Morto in montagna nel Bresciano, l’addio a Giuseppe Sardi: "Era una colonna per tutti"

Bellusco città incredula per la scomparsa dello storico volontario. Il presidente dell’Avps Vimercate: "Gli dedicheremo qualche iniziativa"

Giuseppe Mario Sardi (in primo piano) era un amante della montagna Amava “collezionare“ le croci sulle vette

Giuseppe Mario Sardi (in primo piano) era un amante della montagna Amava “collezionare“ le croci sulle vette

Bellusco (Monza e Brianza) – «Da 25 anni era sempre presente, sempre disponibile". Un quarto di secolo al servizio degli altri: questo era Giuseppe Mario Sardi, il pensionato 76enne deceduto giovedì mattina dopo un volo di quasi 150 metri, mentre con due amici stava rientrando dopo un’escursione sui monti del Bresciano. "Ci ha lasciato sui luoghi che più amava", lo ricorda Elio Brambati, presidente di Avps Vimercate, che ha vissuto un lungo pezzo di strada al servizio del prossimo accanto a Sardi. "Nella nostra associazione è stato a lungo volontario in ambulanza nei servizi di emergenza sul territorio – racconta Brambati –, poi è passato ai servizi collaterali, fino a diventare responsabile dell’assistenza domiciliare agli anziani. È stato anche consigliere, come la moglie Elena, volontaria e segretaria".
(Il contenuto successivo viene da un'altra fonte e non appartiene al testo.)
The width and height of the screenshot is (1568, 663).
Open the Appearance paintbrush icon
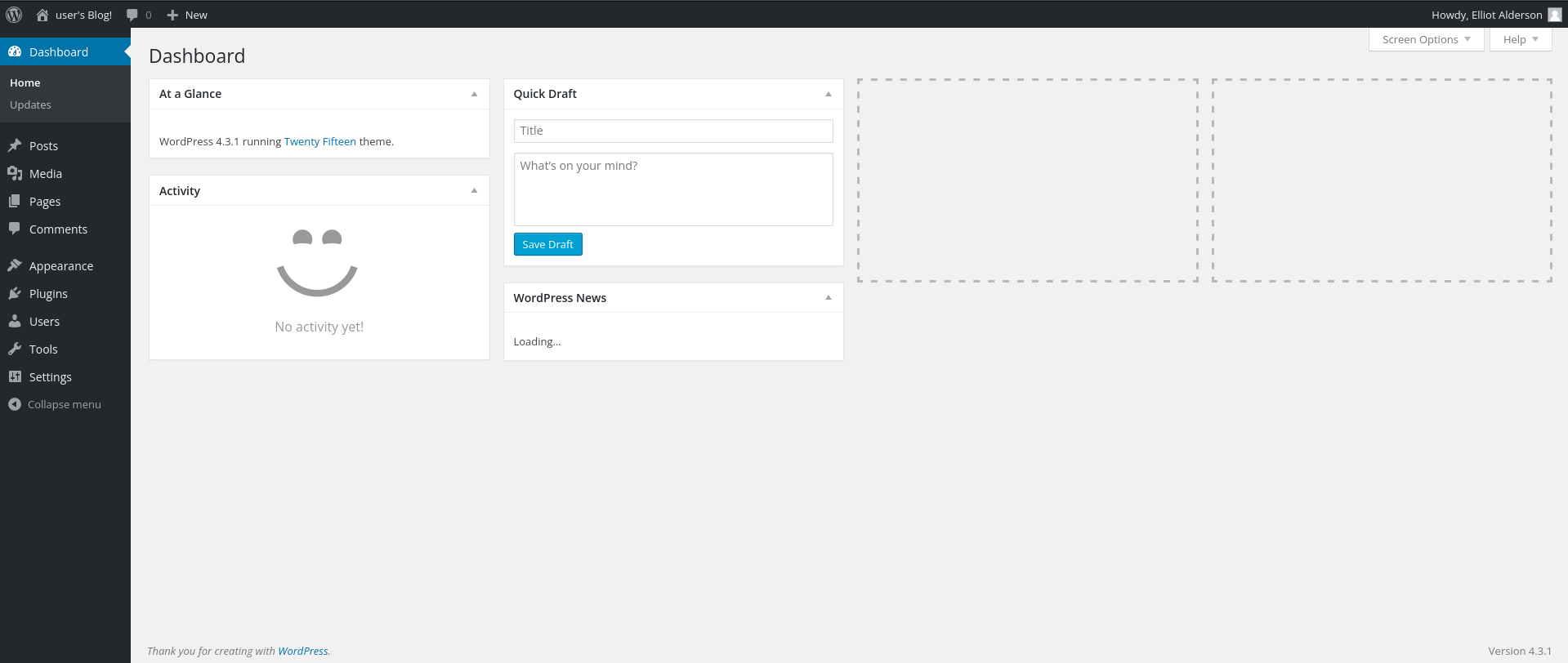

Una famiglia al servizio della comunità. "Sempre presente – lo ricorda il presidente – e anche con grande professionalità. Ci eravamo visti proprio il giorno prima, per parlare di alcune questioni organizzative e avremmo dovuto rivederci oggi. Siamo senza parole". Tutti conoscevano la grande passione di Sardi per la montagna, alla quale si era dedicato, dopo il lavoro come tecnico in una compagnia di telecomunicazioni.

«Da quando non seguiva più le urgenze aveva tempo a disposizione e almeno una volta a settimana, con quello stesso gruppetto di amici, andava in montagna – spiega Brambati –. Cercavano le croci sui monti, in qualche modo le collezionavano, ne hanno raggiunte moltissime. Conosceva bene quei posti, la montagna, con i suoi pericoli, anche perché è stato a lungo presidente del Cai a Bellusco".

Proprio nella chiesa parrocchiale di Bellusco, oggi alle 14.30, si terranno i funerali. "Ha lasciato un grande vuoto, vedremo se dedicargli qualche iniziativa", dice il presidente. Nel frattempo, col passare delle ore la dinamica si fa più chiara: in compagnia di due amici, dopo mezzogiorno stavano rientrando in zona Baremone dove avevano lasciato l’auto e si trovavano sotto Cima Meghè, in un tratto complesso, con erba alta e molto scivolosa. Forse una scivolata e il volo, davanti ai due amici. Uno di loro, 66 anni, avrebbe provato a scendere per raggiungerlo, lussandosi una spalla.